Generally speaking, the fewer rotary axes moving the workpiece, as opposed to the tool, the better the machine is at accommodating larger parts. However, there is a trade-off. Any pivot removed from the table has to appear at the spindle head — and where a pivot at the table may limit the workpiece dimensions, a pivot at the spindle head makes the size of the tool more difficult to manage.

Accounting for the location of the cutting edge becomes much more challenging when the tool pivots. If the tool only moves in the linear axes, as with conventional machine tools with fixed workpieces, then the offset accounting for the tool’s length is a fixed value in Z, and the offset accounting for the tool’s diameter is a fixed value in X and Y.

But when it moves in one or more rotary axes, precisely where the cutting edge is located in every axis becomes a function of both the length and diameter of the tool, along with some combination of the sine and cosine of the pivot angle.

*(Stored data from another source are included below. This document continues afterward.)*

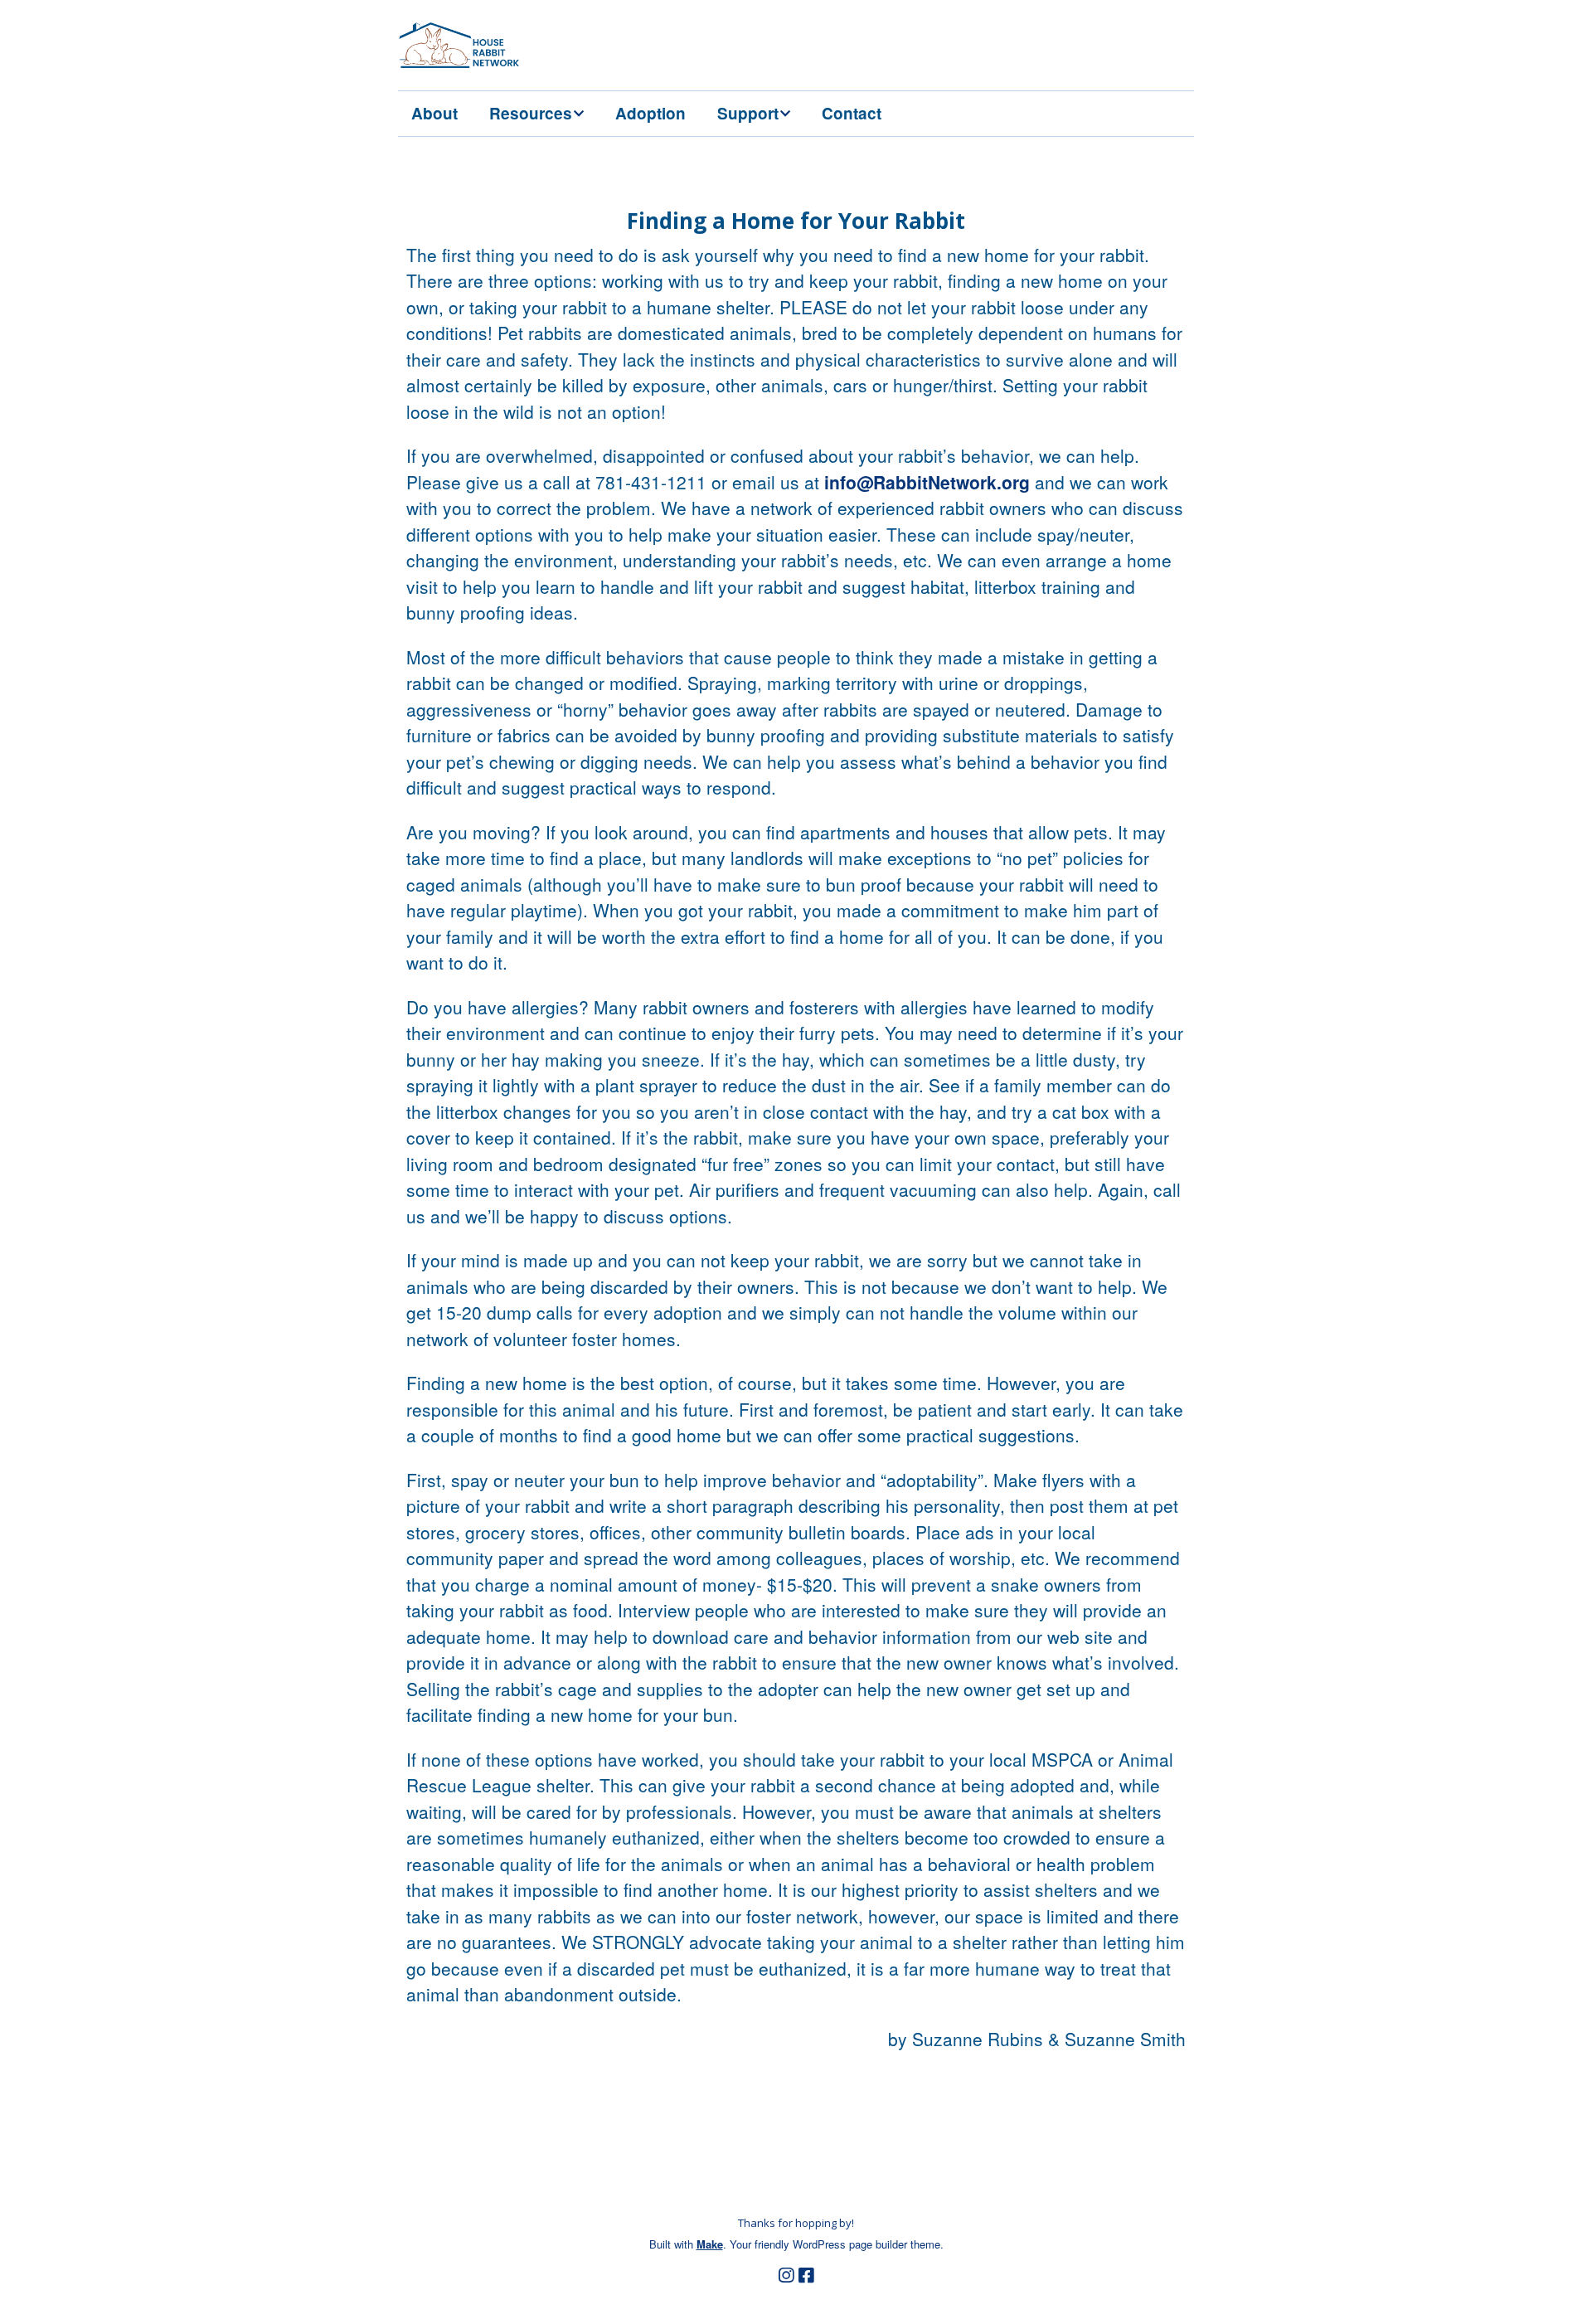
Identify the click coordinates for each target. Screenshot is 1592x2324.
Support (748, 113)
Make (709, 2244)
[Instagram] (786, 2275)
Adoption (650, 113)
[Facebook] (805, 2275)
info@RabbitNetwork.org (927, 481)
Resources (530, 113)
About (434, 113)
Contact (851, 113)
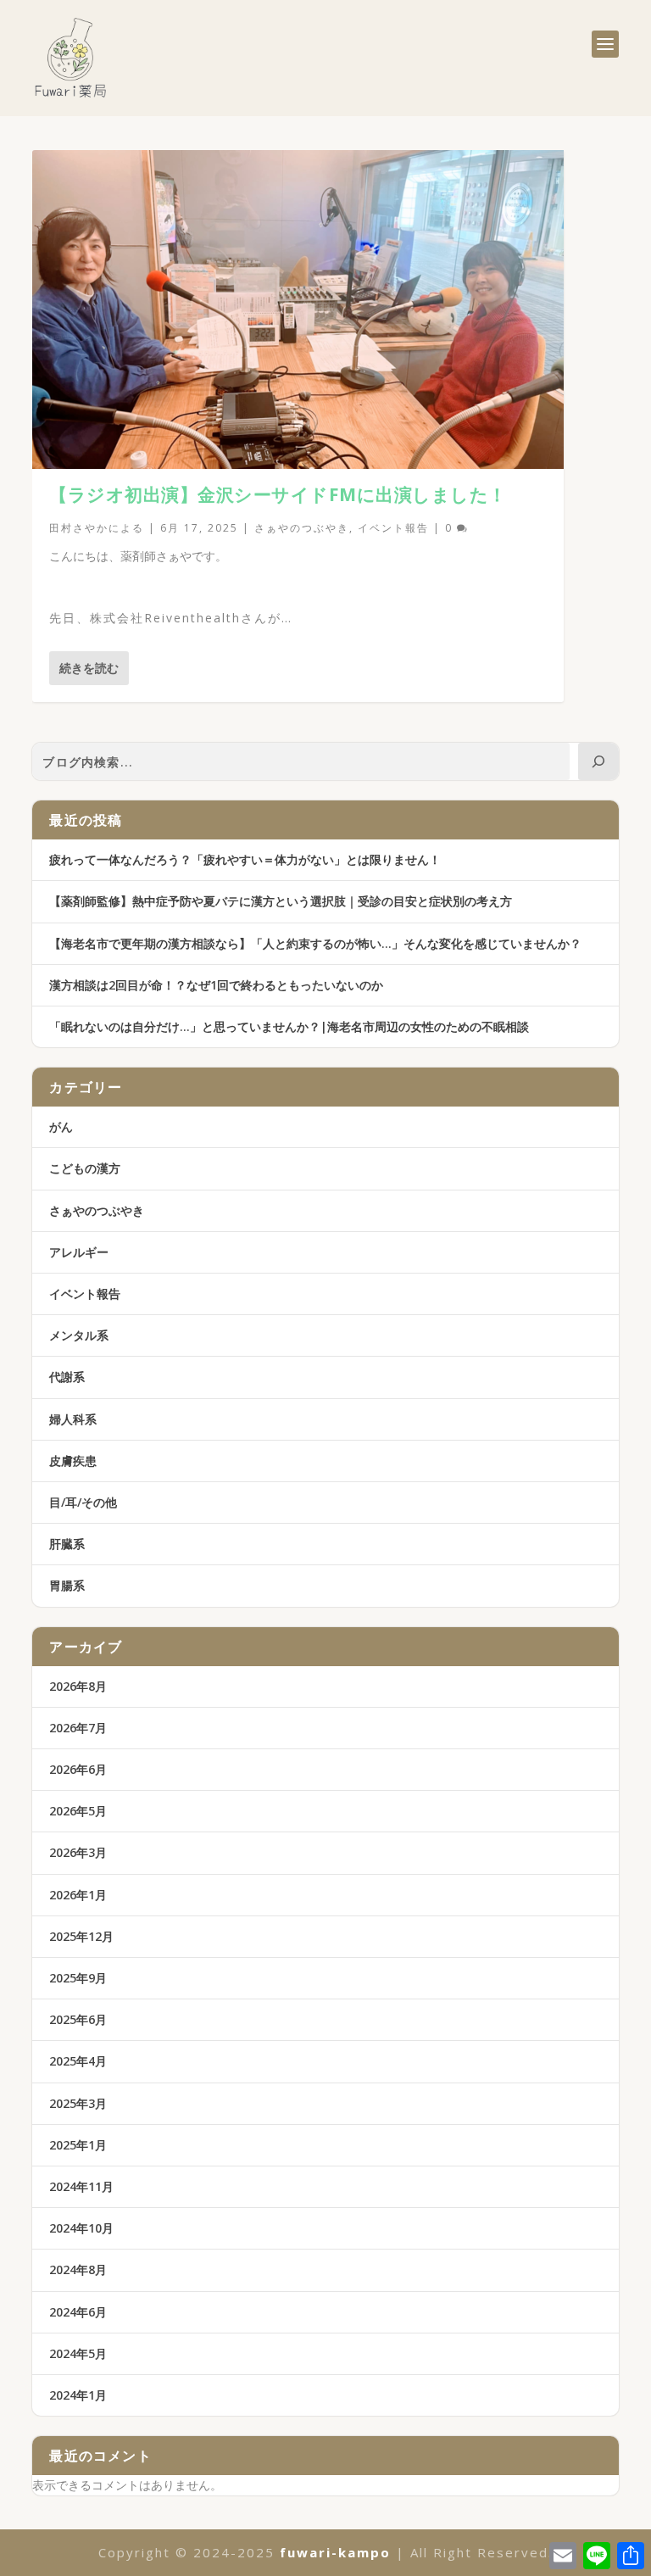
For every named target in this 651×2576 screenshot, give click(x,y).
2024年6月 (78, 2312)
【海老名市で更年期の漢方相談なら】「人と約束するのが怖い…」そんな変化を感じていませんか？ (315, 943)
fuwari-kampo (335, 2552)
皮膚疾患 (73, 1460)
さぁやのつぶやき (301, 528)
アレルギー (78, 1252)
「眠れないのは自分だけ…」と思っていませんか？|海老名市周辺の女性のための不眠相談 (289, 1026)
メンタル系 (78, 1335)
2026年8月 (78, 1686)
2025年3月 (78, 2103)
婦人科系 (73, 1419)
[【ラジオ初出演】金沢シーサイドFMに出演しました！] (298, 309)
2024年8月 (78, 2269)
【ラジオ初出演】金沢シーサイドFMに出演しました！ (278, 494)
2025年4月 (78, 2061)
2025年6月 (78, 2019)
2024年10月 (81, 2228)
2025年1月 (78, 2145)
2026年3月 (78, 1852)
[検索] (598, 761)
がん (61, 1126)
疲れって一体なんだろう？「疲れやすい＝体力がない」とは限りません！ (245, 859)
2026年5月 (78, 1811)
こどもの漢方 (84, 1168)
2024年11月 (81, 2186)
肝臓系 (67, 1544)
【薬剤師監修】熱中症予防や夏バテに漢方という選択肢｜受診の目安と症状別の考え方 (280, 901)
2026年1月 (78, 1895)
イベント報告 (393, 528)
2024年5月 (78, 2353)
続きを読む (89, 668)
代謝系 (67, 1377)
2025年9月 (78, 1978)
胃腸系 (67, 1585)
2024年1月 (78, 2395)
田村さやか (78, 528)
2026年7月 (78, 1728)
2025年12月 (81, 1936)
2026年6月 (78, 1769)
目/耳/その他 (83, 1502)
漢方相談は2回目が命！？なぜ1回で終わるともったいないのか (216, 985)
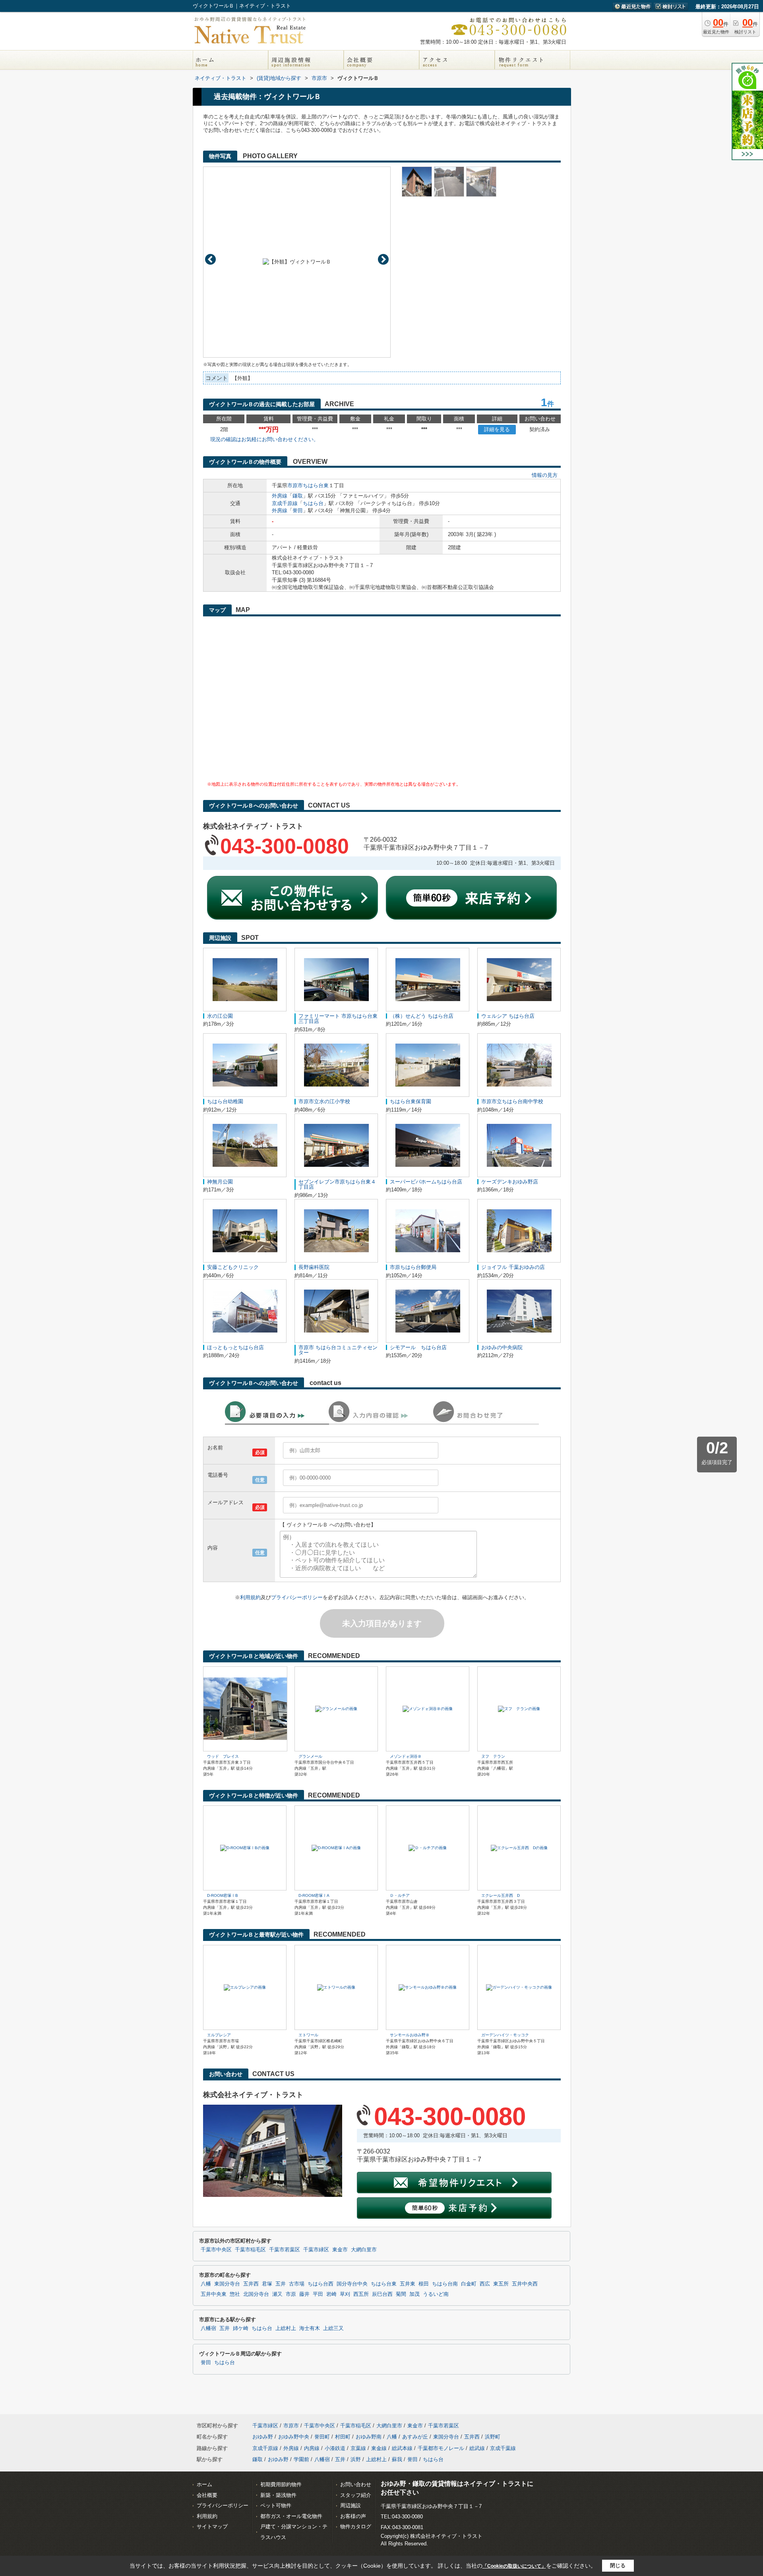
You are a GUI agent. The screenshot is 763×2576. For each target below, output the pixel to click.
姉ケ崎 (240, 2328)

In other words, in five-axis machining with a pivoting spindle head, the tool offsets in X, Y, and Z must all change when the spindle angle does. Some more recent CNC controllers can accommodate these calculations automatically, and change the tool offsets independent of the program.

However, many cannot, meaning the operator/setter must incorporate the offsets directly into the code by limiting the process to ‘qualified’ tools. 

Finally, the main challenge facing continuous multi-axis users is to ensure that the head/tooling does not collide with the job as the orientation is changing. This can provide a major test when machining inside a small but complex cavity — and is just one reason why NC simulation and verification is so popular with the aerospace industry.

Companies such as Airbus UK, make CGTech’s five-axis machine simulation, Vericut, part of the quality process. The system is capable of detecting incorrect or misread drawings, inaccurate programming, incorrect tool path motions, rapid motion contact, collisions with fixtures and clamps, tool shank and holder collisions and CAD/CAM/postprocessor errors. It will also optimise cycle times by adjusting the feeds and speeds in accordance with the programmed cutting conditions. OptiPath, (which is a module of Vericut) mathematically subtracts the material being cut from the model on an iterative basis.